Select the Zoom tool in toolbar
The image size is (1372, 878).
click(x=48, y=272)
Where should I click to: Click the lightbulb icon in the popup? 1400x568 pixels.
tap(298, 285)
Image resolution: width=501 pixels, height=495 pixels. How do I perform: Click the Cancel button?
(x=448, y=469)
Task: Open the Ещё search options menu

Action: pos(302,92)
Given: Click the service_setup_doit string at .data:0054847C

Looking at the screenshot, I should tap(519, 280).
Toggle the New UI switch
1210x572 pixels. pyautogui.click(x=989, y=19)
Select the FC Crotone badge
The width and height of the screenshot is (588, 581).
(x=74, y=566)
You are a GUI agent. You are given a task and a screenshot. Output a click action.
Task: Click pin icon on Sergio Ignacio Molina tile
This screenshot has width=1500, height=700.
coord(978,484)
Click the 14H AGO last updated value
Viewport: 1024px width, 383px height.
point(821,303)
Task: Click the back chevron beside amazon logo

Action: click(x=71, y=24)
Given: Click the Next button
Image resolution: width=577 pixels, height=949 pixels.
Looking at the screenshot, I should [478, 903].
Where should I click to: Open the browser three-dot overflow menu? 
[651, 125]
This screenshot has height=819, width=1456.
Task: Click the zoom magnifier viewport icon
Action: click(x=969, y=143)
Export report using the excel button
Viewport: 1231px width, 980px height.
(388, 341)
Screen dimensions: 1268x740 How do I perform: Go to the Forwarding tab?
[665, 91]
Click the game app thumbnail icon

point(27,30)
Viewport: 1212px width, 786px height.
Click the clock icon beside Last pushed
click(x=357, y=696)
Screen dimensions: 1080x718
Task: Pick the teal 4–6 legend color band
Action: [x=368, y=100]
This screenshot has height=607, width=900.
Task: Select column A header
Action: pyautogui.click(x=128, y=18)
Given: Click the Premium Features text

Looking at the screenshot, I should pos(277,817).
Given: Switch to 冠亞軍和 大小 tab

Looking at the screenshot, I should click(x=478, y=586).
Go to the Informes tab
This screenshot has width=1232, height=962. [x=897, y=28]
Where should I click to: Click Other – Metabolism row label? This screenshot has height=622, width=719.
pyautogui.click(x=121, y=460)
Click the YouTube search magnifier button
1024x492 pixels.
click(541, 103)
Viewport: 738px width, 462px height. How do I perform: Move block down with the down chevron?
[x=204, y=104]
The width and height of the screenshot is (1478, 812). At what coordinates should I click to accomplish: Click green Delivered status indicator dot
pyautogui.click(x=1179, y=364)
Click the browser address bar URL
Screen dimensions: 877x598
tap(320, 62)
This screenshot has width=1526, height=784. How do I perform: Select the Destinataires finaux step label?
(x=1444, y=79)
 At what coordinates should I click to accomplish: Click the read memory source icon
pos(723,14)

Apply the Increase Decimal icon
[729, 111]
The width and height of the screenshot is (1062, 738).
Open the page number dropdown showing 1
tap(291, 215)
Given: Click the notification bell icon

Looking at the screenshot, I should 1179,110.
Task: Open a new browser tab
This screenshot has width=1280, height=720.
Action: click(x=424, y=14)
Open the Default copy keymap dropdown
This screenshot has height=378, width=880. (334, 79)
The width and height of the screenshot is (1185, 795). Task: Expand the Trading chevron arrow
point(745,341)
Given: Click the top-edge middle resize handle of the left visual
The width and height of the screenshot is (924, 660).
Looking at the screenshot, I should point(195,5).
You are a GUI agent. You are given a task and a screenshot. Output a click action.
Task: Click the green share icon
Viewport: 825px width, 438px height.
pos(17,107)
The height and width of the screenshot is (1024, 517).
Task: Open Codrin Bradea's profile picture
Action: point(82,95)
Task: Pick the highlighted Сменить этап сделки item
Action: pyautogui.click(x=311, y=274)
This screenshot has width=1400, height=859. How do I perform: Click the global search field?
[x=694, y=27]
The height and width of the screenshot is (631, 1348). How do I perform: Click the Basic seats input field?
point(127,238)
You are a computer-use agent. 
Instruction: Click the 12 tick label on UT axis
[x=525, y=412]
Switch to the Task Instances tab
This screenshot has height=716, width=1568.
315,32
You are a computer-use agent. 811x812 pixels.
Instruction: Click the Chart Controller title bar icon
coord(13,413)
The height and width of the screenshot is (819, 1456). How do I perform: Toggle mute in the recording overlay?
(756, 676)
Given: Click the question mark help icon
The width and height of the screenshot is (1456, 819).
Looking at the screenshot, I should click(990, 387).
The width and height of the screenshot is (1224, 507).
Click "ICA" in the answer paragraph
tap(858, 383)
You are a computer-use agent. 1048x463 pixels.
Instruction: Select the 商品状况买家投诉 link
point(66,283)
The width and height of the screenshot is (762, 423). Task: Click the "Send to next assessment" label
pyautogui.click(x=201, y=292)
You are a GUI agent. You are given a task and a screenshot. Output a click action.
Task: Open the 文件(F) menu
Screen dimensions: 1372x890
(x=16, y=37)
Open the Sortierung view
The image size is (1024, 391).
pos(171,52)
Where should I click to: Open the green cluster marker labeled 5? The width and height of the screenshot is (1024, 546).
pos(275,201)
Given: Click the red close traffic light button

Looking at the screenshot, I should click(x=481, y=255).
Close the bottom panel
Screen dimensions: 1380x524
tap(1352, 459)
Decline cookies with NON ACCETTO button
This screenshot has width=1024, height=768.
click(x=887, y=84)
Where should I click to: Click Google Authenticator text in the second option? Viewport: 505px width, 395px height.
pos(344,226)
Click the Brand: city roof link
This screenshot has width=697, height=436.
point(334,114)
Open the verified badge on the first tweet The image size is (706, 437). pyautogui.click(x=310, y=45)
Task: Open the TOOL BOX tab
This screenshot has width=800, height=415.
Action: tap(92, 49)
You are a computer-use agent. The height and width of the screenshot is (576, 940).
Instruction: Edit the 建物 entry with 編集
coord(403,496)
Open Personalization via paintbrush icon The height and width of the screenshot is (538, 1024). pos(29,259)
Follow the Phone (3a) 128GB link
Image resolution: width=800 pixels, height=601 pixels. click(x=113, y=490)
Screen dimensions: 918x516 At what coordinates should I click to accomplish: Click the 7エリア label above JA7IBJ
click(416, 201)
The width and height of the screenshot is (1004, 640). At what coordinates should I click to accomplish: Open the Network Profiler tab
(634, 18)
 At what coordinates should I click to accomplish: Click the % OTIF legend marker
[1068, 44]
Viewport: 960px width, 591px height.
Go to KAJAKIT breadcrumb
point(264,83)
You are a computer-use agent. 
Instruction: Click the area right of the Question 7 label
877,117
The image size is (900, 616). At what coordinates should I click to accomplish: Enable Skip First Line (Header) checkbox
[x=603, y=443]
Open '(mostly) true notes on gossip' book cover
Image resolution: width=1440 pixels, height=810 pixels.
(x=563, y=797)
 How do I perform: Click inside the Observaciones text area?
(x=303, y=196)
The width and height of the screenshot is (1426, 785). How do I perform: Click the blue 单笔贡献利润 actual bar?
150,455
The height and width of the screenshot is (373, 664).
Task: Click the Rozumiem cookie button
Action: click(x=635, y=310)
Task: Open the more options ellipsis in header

● ● ● ● ●

Each line of the material above needs to be returned exactly as written.

Select the Zoom tool in toolbar
The image size is (1372, 878).
click(x=48, y=272)
Where should I click to: Click the lightbulb icon in the popup? 1400x568 pixels.
tap(298, 285)
Image resolution: width=501 pixels, height=495 pixels. How do I perform: Click the Cancel button?
(x=448, y=469)
Task: Open the Ещё search options menu

Action: pos(302,92)
Given: Click the service_setup_doit string at .data:0054847C

Looking at the screenshot, I should tap(519, 280).
Toggle the New UI switch
1210x572 pixels. pyautogui.click(x=989, y=19)
Select the FC Crotone badge
The width and height of the screenshot is (588, 581).
(x=74, y=566)
You are a GUI agent. You are given a task and a screenshot. Output a click action.
Task: Click pin icon on Sergio Ignacio Molina tile
This screenshot has width=1500, height=700.
coord(978,484)
Click the 14H AGO last updated value
Viewport: 1024px width, 383px height.
point(821,303)
Task: Click the back chevron beside amazon logo

Action: click(x=71, y=24)
Given: Click the Next button
Image resolution: width=577 pixels, height=949 pixels.
Looking at the screenshot, I should [478, 903].
Where should I click to: Open the browser three-dot overflow menu? 
[651, 125]
This screenshot has height=819, width=1456.
Task: Click the zoom magnifier viewport icon
Action: click(x=969, y=143)
Export report using the excel button
Viewport: 1231px width, 980px height.
(388, 341)
Screen dimensions: 1268x740 How do I perform: Go to the Forwarding tab?
[665, 91]
Click the game app thumbnail icon

point(27,30)
Viewport: 1212px width, 786px height.
Click the clock icon beside Last pushed
click(x=357, y=696)
Screen dimensions: 1080x718
Task: Pick the teal 4–6 legend color band
Action: [x=368, y=100]
This screenshot has height=607, width=900.
Task: Select column A header
Action: pyautogui.click(x=128, y=18)
Given: Click the Premium Features text

Looking at the screenshot, I should pos(277,817).
Given: Switch to 冠亞軍和 大小 tab

Looking at the screenshot, I should click(x=478, y=586).
Go to the Informes tab
This screenshot has width=1232, height=962. [x=897, y=28]
Where should I click to: Click Other – Metabolism row label? This screenshot has height=622, width=719.
pyautogui.click(x=121, y=460)
Click the YouTube search magnifier button
1024x492 pixels.
click(541, 103)
Viewport: 738px width, 462px height. How do I perform: Move block down with the down chevron?
[x=204, y=104]
The width and height of the screenshot is (1478, 812). At what coordinates should I click to accomplish: Click green Delivered status indicator dot
pyautogui.click(x=1179, y=364)
Click the browser address bar URL
Screen dimensions: 877x598
tap(320, 62)
This screenshot has width=1526, height=784. How do I perform: Select the Destinataires finaux step label?
(x=1444, y=79)
 At what coordinates should I click to accomplish: Click the read memory source icon
pos(723,14)

Apply the Increase Decimal icon
[729, 111]
The width and height of the screenshot is (1062, 738).
Open the page number dropdown showing 1
tap(291, 215)
Given: Click the notification bell icon

Looking at the screenshot, I should 1179,110.
Task: Open a new browser tab
This screenshot has width=1280, height=720.
Action: click(x=424, y=14)
Open the Default copy keymap dropdown
This screenshot has height=378, width=880. (334, 79)
The width and height of the screenshot is (1185, 795). Task: Expand the Trading chevron arrow
point(745,341)
Given: Click the top-edge middle resize handle of the left visual
The width and height of the screenshot is (924, 660).
Looking at the screenshot, I should point(195,5).
You are a GUI agent. You are given a task and a screenshot. Output a click action.
Task: Click the green share icon
Viewport: 825px width, 438px height.
pos(17,107)
The height and width of the screenshot is (1024, 517).
Task: Open Codrin Bradea's profile picture
Action: point(82,95)
Task: Pick the highlighted Сменить этап сделки item
Action: pyautogui.click(x=311, y=274)
This screenshot has width=1400, height=859. How do I perform: Click the global search field?
[x=694, y=27]
The height and width of the screenshot is (631, 1348). How do I perform: Click the Basic seats input field?
point(127,238)
You are a computer-use agent. 
Instruction: Click the 12 tick label on UT axis
[x=525, y=412]
Switch to the Task Instances tab
This screenshot has height=716, width=1568.
315,32
You are a computer-use agent. 811x812 pixels.
Instruction: Click the Chart Controller title bar icon
coord(13,413)
The height and width of the screenshot is (819, 1456). How do I perform: Toggle mute in the recording overlay?
(756, 676)
Given: Click the question mark help icon
The width and height of the screenshot is (1456, 819).
Looking at the screenshot, I should click(990, 387).
The width and height of the screenshot is (1224, 507).
Click "ICA" in the answer paragraph
tap(858, 383)
You are a computer-use agent. 1048x463 pixels.
Instruction: Select the 商品状况买家投诉 link
point(66,283)
The width and height of the screenshot is (762, 423). Task: Click the "Send to next assessment" label
pyautogui.click(x=201, y=292)
You are a GUI agent. You are given a task and a screenshot. Output a click action.
Task: Open the 文件(F) menu
Screen dimensions: 1372x890
(x=16, y=37)
Open the Sortierung view
The image size is (1024, 391).
pos(171,52)
Where should I click to: Open the green cluster marker labeled 5? The width and height of the screenshot is (1024, 546).
pos(275,201)
Given: Click the red close traffic light button

Looking at the screenshot, I should click(x=481, y=255).
Close the bottom panel
Screen dimensions: 1380x524
tap(1352, 459)
Decline cookies with NON ACCETTO button
This screenshot has width=1024, height=768.
click(x=887, y=84)
Where should I click to: Click Google Authenticator text in the second option? Viewport: 505px width, 395px height.
pos(344,226)
Click the Brand: city roof link
This screenshot has width=697, height=436.
point(334,114)
Open the verified badge on the first tweet The image size is (706, 437). pyautogui.click(x=310, y=45)
Task: Open the TOOL BOX tab
This screenshot has width=800, height=415.
Action: tap(92, 49)
You are a computer-use agent. The height and width of the screenshot is (576, 940).
Instruction: Edit the 建物 entry with 編集
coord(403,496)
Open Personalization via paintbrush icon The height and width of the screenshot is (538, 1024). pos(29,259)
Follow the Phone (3a) 128GB link
Image resolution: width=800 pixels, height=601 pixels. click(x=113, y=490)
Screen dimensions: 918x516 At what coordinates should I click to accomplish: Click the 7エリア label above JA7IBJ
click(416, 201)
The width and height of the screenshot is (1004, 640). At what coordinates should I click to accomplish: Open the Network Profiler tab
(634, 18)
 At what coordinates should I click to accomplish: Click the % OTIF legend marker
[1068, 44]
Viewport: 960px width, 591px height.
Go to KAJAKIT breadcrumb
point(264,83)
You are a computer-use agent. 
Instruction: Click the area right of the Question 7 label
877,117
The image size is (900, 616). At what coordinates should I click to accomplish: Enable Skip First Line (Header) checkbox
[x=603, y=443]
Open '(mostly) true notes on gossip' book cover
Image resolution: width=1440 pixels, height=810 pixels.
(x=563, y=797)
 How do I perform: Click inside the Observaciones text area?
(x=303, y=196)
The width and height of the screenshot is (1426, 785). How do I perform: Click the blue 单笔贡献利润 actual bar?
150,455
The height and width of the screenshot is (373, 664).
Task: Click the Rozumiem cookie button
Action: click(x=635, y=310)
Task: Open the more options ellipsis in header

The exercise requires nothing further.